Jadi, sewaktu hujan lebat ribuan kilometer di hulu, melalui sistem komunikasi diperintahkan supaya puluhan reservoir sepanjang aliran sungai dikosongkan bertahap dengan memperhitungkan lama perjalanan air dari reservoir yang satu ke reservoir berikutnya.

Setelah reservoir terhulu penuh, isinya didorong menuju reservoir kedua untuk kembali menampung luapan di bagian hulu. Begitu seterusnya. Dengan demikian, badan sungai tidak pernah overloaded.

Setelah sistem pengendalian banjir bekerja baik, dilengkapi dengan pengendalian ketat pemanfaatan lahan secara bertanggung jawab, Tennessee berangsur muncul sebagi negara bagian yang tak kalah makmur dengan tetangga-tetangganya.

Sungai Mississippi menjadi urat nadi perekonomian tempat lalu lalang kapal-kapal sedang mulai dari muaranya hingga ribuan kilometer ke hulu. Itu dimungkinkan oleh bendungan-bendungan yang dibangun secara bertangga di sepanjang sungai.

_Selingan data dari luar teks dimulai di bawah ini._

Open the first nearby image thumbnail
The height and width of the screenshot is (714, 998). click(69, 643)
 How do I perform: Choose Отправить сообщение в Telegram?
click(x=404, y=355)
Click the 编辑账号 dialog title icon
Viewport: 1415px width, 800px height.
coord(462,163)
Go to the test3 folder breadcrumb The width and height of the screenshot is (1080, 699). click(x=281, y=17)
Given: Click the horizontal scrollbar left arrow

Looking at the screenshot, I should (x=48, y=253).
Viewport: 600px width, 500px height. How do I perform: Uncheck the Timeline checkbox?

Kiranya bukan pemikiran seorang pemimpin untuk meniru pendekatan Tennessee dalam menanggulangi banjir di Jakarta dan sekitarnya. Tetapi memang diperlukan payung hukum berupa UU untuk memaksa provinsi-provinsi, kota dan kabupaten-kabupaten terkait bekerja sama saling bersinergi dalam menanggulangi banjir yang setiap tahun selalu jadi momok.

Sama seperti di Amerika Serikat yang sudah memiliki patron nasional penanggulangan banjir, di Indonesia pun tugas itu harus menjadi tanggung jawab semua pihak, mulai dari DPR, DPRD, pemerintah pusat, pemda tingkat I maupun II serta warga sendiri.

Tetapi, harus ada penggebraknya. Untuk itu kita yakin Pak Jokowi dan Pak Ahok mampu menggalang kesehatian dan kesepakatan untuk bersama-sama menanggulangi banjir Jakarta, mulai dari rembukan dengan warga, anjang sana ke tetangga-tetangga, mengetuk hati pemerintah pusat, dan tak ketinggalan meminta DPR menggunakan wewenangnya yang ada padanya untuk membuat undang-undang penanggulangan banjir Ibu Kota.
Akan halnya reservoir-reservoir yang masih dalam bayangan itu, hendaknya dirancang sedemikian rupa sehingga ketika terjadi krisis air di musim kemarau, perusahaan air minum dapat memanfaatkannya. Agaknya, ini akan jauh lebih murah dan praktis daripada harus membangun bendungan di Teluk Jakarta seperti sudah mulai disuarakan.